Seminar “Manipulation of Social memory stored in the hippocampus” by Dr. Okuyama

Date

Monday, March 6, 2017 - 15:00 to 16:00

Location

C016, Lab 1, Level C

Description

Speaker: Teruhiro Okuyama, Ph.D.
Affiliation: Postdoctoral Fellow, Massachusetts Institute of Technology, Picower Institute for Learning and Memory

Title: “Manipulation of Social memory stored in the hippocampus”

Abstract:

For social animals, it is crucial to remember and recognize different conspecific individuals (social memory), in order to exhibit the appropriate social behaviors, such as the approach or avoidance behavior, towards each individual. However, it remains unknown which parts of these brain regions and their circuits hold social memory.

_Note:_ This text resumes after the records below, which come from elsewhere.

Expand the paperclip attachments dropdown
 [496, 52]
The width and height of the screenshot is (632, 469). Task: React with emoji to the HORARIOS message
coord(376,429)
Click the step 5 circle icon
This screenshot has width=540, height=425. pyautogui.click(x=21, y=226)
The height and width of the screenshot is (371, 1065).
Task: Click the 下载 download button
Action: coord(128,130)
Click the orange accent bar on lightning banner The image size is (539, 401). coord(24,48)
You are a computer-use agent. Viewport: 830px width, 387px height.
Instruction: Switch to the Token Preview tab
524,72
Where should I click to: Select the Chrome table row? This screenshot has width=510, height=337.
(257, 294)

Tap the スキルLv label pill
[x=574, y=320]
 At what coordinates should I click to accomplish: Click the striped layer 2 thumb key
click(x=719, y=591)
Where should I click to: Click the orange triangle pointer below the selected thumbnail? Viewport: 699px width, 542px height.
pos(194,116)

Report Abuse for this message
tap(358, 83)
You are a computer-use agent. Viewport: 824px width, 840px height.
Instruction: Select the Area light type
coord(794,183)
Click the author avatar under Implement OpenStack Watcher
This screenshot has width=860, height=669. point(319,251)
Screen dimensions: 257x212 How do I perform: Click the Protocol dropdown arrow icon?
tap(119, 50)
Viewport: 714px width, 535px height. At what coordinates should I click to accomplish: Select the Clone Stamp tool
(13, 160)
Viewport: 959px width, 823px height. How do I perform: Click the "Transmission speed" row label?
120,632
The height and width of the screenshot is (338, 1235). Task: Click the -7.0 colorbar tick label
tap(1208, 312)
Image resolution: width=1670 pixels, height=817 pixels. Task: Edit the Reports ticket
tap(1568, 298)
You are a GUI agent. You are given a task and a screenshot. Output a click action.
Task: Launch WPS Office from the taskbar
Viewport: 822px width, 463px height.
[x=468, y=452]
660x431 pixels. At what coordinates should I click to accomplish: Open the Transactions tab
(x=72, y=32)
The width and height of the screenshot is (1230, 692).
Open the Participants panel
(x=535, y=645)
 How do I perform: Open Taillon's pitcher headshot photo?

In humans, lesion of the hippocampus leads to multiple memory deficits including social memory. This suggests that the hippocampus, at least in part, stores memory information on the individual as well as other components of episodic memory such as spatial or temporal information. In rodents, the literature has not reached a consensus regarding the role of the hippocampus in social memory formation. Some studies using lesion experiments or electrophysiological recording concluded that the hippocampus is dispensable for recognizing a familiar conspecific, whereas other studies suggested the contrary.

Since mice naturally tend to spend more time interacting with novel mice, as compared to familiar mice (social discrimination behavior), we can quantify the degree of memory of individuals by calculating the total duration of time spent with novel versus familiar individuals. Using this behavioral assay, we found that ventral hippocampal CA1 (vCA1) neurons of a mouse and their projections to nucleus accumbens (NAc) shell play a necessary and sufficient role in social memory. Both the proportion of activated vCA1 cells and the strength and stability of the responding cells are greater in response to a familiar mouse than to a novel mouse. Optogenetic reactivation of vCA1 neurons that respond to the familiar mouse enabled memory retrieval and the association of these neurons with the unconditioned stimuli. Thus, vCA1 neurons and their NAc shell projections are a component of the storage site of social memory. Our research gives us new insights into the neural mechanisms underlying social memory and social familiarity.

References:
Okuyama et al., Science 353: 1536–1541 (2016).
Okuyama et al., Science 343: 91–94 (2014).